Advanced glycation end products evoke inflammatory reactions in proximal tubular cells via autocrine production of dipeptidyl peptidase-4.

We have previously shown that albuminuria and renal levels of advanced glycation end products (AGEs), receptor for AGEs (RAGE), and oxidative stress are suppressed in dipeptidyl peptidase-4 (DPP-4)-deficient diabetic rats, thus suggesting the crosstalk between AGE-RAGE axis and DPP-4 in experimental diabetic nephropathy. Therefore, we examined here the role of DPP-4 in AGE-evoked inflammatory reactions in human proximal tubular cells. Proteins were extracted from proximal tubular cells, and conditioned medium was collected, both of which were subjected to western blot analysis using anti-DPP-4 antibody.
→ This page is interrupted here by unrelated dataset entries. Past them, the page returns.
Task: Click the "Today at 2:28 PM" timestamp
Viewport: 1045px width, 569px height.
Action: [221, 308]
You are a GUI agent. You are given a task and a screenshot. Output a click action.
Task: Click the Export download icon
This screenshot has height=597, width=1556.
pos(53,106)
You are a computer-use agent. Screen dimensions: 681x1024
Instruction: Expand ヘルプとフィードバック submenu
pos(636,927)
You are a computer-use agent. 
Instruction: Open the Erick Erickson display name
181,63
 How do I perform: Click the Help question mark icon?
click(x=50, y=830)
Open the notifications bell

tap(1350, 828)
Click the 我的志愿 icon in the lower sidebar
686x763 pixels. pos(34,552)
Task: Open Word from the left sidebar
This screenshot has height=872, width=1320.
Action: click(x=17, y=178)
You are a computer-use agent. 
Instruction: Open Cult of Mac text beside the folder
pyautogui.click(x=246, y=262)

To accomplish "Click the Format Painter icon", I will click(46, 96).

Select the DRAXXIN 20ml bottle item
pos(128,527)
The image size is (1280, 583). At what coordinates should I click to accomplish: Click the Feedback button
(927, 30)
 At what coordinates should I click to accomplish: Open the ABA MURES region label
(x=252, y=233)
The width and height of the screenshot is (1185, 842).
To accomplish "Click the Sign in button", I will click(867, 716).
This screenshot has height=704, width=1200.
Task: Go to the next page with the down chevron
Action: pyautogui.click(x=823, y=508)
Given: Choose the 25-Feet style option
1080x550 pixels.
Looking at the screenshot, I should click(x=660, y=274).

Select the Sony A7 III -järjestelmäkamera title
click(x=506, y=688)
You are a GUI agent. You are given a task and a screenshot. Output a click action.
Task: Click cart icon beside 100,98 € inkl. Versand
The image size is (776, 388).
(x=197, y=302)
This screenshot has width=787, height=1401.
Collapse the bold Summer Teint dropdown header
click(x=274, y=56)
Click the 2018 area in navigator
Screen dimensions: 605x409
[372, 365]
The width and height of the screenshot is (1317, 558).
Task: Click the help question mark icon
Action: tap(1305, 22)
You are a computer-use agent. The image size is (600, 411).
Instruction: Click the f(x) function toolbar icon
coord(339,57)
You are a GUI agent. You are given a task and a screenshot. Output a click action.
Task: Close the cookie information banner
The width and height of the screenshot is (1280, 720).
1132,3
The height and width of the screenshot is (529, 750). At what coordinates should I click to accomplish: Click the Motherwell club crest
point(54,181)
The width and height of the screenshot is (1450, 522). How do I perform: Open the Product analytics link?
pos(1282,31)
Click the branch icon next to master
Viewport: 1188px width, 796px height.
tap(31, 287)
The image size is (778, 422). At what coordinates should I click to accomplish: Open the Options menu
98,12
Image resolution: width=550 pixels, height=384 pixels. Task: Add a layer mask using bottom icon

RAGE-aptamer was prepared using a systemic evolution of ligands by exponential enrichment. NF-κB p65 and monocyte chemoattractant protein-1 (MCP-1) gene expression was analyzed by reverse transcription-polymerase chain reaction. AGEs significantly increased DPP-4 expression and soluble DPP-4 production by tubular cells, the latter of which was attenuated by RAGE-aptamer or an anti-oxidant, N-acetylcysteine. AGEs or DPP-4 up-regulated NF-κB p65 or MCP-1 mRNA levels in tubular cells, which were suppressed by linagliptin, an inhibitor of DPP-4. AGEs stimulated NF-κB p65 gene expression in tubular cells isolated from control rats, but not from DPP-4-deficient rats. Our present results suggest that the AGE-RAGE-mediated oxidative stress could evoke inflammatory reactions in proximal tubular cells via autocrine production of DPP-4.